──────── Information ────────

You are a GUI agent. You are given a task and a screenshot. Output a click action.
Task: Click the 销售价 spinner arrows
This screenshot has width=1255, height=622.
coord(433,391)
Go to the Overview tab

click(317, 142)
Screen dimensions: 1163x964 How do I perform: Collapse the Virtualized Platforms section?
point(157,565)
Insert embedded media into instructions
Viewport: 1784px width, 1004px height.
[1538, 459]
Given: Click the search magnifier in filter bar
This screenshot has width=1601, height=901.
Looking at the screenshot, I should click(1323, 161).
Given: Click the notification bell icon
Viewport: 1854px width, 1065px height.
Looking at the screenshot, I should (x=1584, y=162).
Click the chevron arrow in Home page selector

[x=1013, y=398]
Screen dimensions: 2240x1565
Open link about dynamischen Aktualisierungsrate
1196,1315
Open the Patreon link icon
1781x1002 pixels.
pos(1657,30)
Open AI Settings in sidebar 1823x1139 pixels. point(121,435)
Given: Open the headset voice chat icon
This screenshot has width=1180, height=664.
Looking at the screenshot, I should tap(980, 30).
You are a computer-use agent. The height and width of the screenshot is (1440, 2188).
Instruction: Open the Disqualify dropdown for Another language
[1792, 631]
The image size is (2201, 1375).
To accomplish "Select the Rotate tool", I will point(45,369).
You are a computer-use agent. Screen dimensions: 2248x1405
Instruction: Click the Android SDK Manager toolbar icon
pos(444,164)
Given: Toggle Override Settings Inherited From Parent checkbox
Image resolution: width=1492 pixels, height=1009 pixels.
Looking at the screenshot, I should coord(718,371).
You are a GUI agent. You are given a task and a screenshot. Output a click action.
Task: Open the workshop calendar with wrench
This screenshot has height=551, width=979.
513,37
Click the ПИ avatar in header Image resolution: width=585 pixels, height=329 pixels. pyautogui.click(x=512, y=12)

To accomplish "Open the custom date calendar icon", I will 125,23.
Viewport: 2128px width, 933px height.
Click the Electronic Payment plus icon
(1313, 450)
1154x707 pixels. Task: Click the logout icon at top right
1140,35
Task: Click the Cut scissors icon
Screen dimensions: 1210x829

────────

● Exercise instructions
Put down all the data once more, exactly as it appears above.

● Response
You are a GUI agent. You are given a task and a screenshot. Output a click action.
Task: Click the 销售价 spinner arrows
This screenshot has width=1255, height=622.
coord(433,391)
Go to the Overview tab

click(317, 142)
Screen dimensions: 1163x964 How do I perform: Collapse the Virtualized Platforms section?
point(157,565)
Insert embedded media into instructions
Viewport: 1784px width, 1004px height.
[1538, 459]
Given: Click the search magnifier in filter bar
This screenshot has width=1601, height=901.
Looking at the screenshot, I should click(1323, 161).
Given: Click the notification bell icon
Viewport: 1854px width, 1065px height.
Looking at the screenshot, I should (x=1584, y=162).
Click the chevron arrow in Home page selector

[x=1013, y=398]
Screen dimensions: 2240x1565
Open link about dynamischen Aktualisierungsrate
1196,1315
Open the Patreon link icon
1781x1002 pixels.
pos(1657,30)
Open AI Settings in sidebar 1823x1139 pixels. point(121,435)
Given: Open the headset voice chat icon
This screenshot has width=1180, height=664.
Looking at the screenshot, I should tap(980, 30).
You are a computer-use agent. The height and width of the screenshot is (1440, 2188).
Instruction: Open the Disqualify dropdown for Another language
[1792, 631]
The image size is (2201, 1375).
To accomplish "Select the Rotate tool", I will point(45,369).
You are a computer-use agent. Screen dimensions: 2248x1405
Instruction: Click the Android SDK Manager toolbar icon
pos(444,164)
Given: Toggle Override Settings Inherited From Parent checkbox
Image resolution: width=1492 pixels, height=1009 pixels.
Looking at the screenshot, I should coord(718,371).
You are a GUI agent. You are given a task and a screenshot. Output a click action.
Task: Open the workshop calendar with wrench
This screenshot has height=551, width=979.
513,37
Click the ПИ avatar in header Image resolution: width=585 pixels, height=329 pixels. pyautogui.click(x=512, y=12)

To accomplish "Open the custom date calendar icon", I will 125,23.
Viewport: 2128px width, 933px height.
Click the Electronic Payment plus icon
(1313, 450)
1154x707 pixels. Task: Click the logout icon at top right
1140,35
Task: Click the Cut scissors icon
Screen dimensions: 1210x829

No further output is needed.